◆ The task
Below are lines of data, and only some are wanted. Please repeat exactly those from the line that has "Free Hentai Sites (1075, 95)" through the line that has "Protection des données (227, 920)".

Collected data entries
+ + + +

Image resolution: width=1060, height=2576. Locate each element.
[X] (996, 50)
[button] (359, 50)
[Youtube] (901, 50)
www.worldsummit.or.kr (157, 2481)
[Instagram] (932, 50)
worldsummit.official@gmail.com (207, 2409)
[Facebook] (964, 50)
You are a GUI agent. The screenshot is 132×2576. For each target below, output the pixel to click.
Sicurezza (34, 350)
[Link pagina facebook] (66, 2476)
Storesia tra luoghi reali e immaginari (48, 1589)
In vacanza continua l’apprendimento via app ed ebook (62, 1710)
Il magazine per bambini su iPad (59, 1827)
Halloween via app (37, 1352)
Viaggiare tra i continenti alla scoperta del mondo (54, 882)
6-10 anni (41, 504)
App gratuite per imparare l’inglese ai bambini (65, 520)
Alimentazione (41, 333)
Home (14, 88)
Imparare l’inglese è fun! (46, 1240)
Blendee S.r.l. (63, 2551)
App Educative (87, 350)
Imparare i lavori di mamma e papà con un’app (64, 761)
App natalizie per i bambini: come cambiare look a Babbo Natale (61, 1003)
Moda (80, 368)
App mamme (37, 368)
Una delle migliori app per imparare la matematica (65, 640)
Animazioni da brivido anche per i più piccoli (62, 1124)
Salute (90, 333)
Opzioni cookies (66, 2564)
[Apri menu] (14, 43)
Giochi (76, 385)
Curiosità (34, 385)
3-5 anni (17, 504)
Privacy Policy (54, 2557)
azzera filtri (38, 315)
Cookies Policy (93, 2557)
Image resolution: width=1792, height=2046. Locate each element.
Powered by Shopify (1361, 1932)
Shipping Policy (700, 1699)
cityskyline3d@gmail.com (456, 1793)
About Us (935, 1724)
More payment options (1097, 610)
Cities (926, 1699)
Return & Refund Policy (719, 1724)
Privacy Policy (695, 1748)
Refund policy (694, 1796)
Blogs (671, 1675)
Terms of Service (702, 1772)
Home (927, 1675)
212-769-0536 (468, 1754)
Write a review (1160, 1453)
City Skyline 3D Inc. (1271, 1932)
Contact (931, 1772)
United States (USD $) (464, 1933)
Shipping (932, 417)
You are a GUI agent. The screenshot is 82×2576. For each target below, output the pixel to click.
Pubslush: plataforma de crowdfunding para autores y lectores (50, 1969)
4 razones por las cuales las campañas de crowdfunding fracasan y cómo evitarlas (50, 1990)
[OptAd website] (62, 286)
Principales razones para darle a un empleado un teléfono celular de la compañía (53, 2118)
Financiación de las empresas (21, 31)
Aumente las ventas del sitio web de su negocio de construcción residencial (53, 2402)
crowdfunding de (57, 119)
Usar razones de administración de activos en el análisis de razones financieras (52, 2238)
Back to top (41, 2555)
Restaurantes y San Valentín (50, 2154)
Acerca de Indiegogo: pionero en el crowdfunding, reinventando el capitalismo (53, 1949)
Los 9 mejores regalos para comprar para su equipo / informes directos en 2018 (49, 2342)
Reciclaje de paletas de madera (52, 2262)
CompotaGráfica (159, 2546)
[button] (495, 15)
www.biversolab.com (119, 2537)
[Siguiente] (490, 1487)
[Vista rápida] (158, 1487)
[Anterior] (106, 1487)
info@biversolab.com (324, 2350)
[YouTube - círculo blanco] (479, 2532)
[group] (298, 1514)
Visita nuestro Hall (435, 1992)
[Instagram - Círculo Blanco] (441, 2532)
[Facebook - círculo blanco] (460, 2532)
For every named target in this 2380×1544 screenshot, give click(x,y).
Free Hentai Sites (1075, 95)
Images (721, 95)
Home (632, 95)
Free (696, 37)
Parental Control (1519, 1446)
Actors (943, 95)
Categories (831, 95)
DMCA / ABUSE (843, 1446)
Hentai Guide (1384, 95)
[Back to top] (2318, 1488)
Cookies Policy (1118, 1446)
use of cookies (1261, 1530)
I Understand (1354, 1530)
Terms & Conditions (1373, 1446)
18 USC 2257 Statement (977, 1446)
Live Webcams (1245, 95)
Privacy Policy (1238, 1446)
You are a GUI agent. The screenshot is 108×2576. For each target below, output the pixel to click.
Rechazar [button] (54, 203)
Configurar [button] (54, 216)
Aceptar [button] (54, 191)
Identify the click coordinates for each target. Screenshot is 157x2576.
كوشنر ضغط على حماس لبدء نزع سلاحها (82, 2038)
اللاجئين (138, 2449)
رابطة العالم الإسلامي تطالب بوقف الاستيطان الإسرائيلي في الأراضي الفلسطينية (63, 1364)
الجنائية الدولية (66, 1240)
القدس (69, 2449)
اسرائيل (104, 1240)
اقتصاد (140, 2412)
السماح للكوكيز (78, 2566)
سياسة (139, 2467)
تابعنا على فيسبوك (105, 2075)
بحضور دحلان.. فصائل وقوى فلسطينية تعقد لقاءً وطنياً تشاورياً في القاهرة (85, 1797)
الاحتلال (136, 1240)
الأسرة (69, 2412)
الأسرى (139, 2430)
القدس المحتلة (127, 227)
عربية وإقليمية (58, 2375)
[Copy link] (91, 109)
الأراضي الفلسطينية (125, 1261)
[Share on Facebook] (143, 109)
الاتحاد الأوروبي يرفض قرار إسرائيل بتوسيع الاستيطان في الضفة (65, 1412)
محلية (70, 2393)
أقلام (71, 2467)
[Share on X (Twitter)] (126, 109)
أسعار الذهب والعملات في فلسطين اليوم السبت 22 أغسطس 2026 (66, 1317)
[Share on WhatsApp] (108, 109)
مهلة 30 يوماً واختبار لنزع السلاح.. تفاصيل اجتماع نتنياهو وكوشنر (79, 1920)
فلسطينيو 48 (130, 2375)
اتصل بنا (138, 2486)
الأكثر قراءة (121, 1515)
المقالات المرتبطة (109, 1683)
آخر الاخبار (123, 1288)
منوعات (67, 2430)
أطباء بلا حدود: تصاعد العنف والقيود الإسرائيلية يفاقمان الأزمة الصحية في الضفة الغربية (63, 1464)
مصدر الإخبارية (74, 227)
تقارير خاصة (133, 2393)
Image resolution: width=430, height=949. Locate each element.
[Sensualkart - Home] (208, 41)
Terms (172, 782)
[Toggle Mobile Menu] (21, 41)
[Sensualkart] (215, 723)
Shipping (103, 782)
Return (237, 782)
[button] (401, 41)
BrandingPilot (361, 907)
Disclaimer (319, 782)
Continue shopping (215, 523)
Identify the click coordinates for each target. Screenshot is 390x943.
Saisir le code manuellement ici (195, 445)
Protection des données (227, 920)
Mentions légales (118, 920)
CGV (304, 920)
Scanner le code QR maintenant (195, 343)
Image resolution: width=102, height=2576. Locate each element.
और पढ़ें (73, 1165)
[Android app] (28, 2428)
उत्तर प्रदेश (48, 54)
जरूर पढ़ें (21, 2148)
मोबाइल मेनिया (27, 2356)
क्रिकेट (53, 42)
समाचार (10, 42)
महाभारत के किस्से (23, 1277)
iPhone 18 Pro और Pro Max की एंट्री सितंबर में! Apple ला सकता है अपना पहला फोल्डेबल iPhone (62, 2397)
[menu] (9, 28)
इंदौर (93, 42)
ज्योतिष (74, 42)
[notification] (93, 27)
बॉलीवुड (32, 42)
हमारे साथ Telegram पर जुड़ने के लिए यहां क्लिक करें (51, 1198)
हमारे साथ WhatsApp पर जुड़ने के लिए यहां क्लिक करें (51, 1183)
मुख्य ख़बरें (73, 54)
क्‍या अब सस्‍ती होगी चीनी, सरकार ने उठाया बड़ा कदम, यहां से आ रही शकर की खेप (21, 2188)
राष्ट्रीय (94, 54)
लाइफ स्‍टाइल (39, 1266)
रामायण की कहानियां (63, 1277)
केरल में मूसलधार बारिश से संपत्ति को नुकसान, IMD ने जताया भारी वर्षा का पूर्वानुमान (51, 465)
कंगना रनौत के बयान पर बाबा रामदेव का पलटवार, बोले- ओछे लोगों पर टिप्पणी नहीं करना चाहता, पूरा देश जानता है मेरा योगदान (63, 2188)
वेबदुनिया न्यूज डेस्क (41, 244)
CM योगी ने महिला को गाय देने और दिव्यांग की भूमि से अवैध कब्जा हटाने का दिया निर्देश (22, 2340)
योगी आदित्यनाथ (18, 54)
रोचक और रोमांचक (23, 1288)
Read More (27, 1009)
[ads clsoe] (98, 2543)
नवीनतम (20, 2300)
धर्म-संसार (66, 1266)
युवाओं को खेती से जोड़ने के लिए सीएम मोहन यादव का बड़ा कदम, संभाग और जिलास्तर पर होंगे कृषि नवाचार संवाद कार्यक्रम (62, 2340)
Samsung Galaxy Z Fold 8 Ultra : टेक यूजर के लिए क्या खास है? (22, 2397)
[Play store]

+ + + +

◆ Expected answer
Free Hentai Sites (1075, 95)
Images (721, 95)
Home (632, 95)
Free (696, 37)
Parental Control (1519, 1446)
Actors (943, 95)
Categories (831, 95)
DMCA / ABUSE (843, 1446)
Hentai Guide (1384, 95)
[Back to top] (2318, 1488)
Cookies Policy (1118, 1446)
use of cookies (1261, 1530)
I Understand (1354, 1530)
Terms & Conditions (1373, 1446)
18 USC 2257 Statement (977, 1446)
Live Webcams (1245, 95)
Privacy Policy (1238, 1446)
You are a GUI agent. The screenshot is 108×2576. For each target below, output the pixel to click.
Rechazar [button] (54, 203)
Configurar [button] (54, 216)
Aceptar [button] (54, 191)
Identify the click coordinates for each target. Screenshot is 157x2576.
كوشنر ضغط على حماس لبدء نزع سلاحها (82, 2038)
اللاجئين (138, 2449)
رابطة العالم الإسلامي تطالب بوقف الاستيطان الإسرائيلي في الأراضي الفلسطينية (63, 1364)
الجنائية الدولية (66, 1240)
القدس (69, 2449)
اسرائيل (104, 1240)
اقتصاد (140, 2412)
السماح للكوكيز (78, 2566)
سياسة (139, 2467)
تابعنا على فيسبوك (105, 2075)
بحضور دحلان.. فصائل وقوى فلسطينية تعقد لقاءً وطنياً تشاورياً في القاهرة (85, 1797)
الاحتلال (136, 1240)
الأسرة (69, 2412)
الأسرى (139, 2430)
القدس المحتلة (127, 227)
عربية وإقليمية (58, 2375)
[Copy link] (91, 109)
الأراضي الفلسطينية (125, 1261)
[Share on Facebook] (143, 109)
الاتحاد الأوروبي يرفض قرار إسرائيل بتوسيع الاستيطان في الضفة (65, 1412)
محلية (70, 2393)
أقلام (71, 2467)
[Share on X (Twitter)] (126, 109)
أسعار الذهب والعملات في فلسطين اليوم السبت 22 أغسطس 2026 (66, 1317)
[Share on WhatsApp] (108, 109)
مهلة 30 يوماً واختبار لنزع السلاح.. تفاصيل اجتماع نتنياهو وكوشنر (79, 1920)
فلسطينيو 48 (130, 2375)
اتصل بنا (138, 2486)
الأكثر قراءة (121, 1515)
المقالات المرتبطة (109, 1683)
آخر الاخبار (123, 1288)
منوعات (67, 2430)
أطباء بلا حدود: تصاعد العنف والقيود الإسرائيلية يفاقمان الأزمة الصحية في الضفة الغربية (63, 1464)
مصدر الإخبارية (74, 227)
تقارير خاصة (133, 2393)
Image resolution: width=430, height=949. Locate each element.
[Sensualkart - Home] (208, 41)
Terms (172, 782)
[Toggle Mobile Menu] (21, 41)
[Sensualkart] (215, 723)
Shipping (103, 782)
Return (237, 782)
[button] (401, 41)
BrandingPilot (361, 907)
Disclaimer (319, 782)
Continue shopping (215, 523)
Identify the click coordinates for each target. Screenshot is 390x943.
Saisir le code manuellement ici (195, 445)
Protection des données (227, 920)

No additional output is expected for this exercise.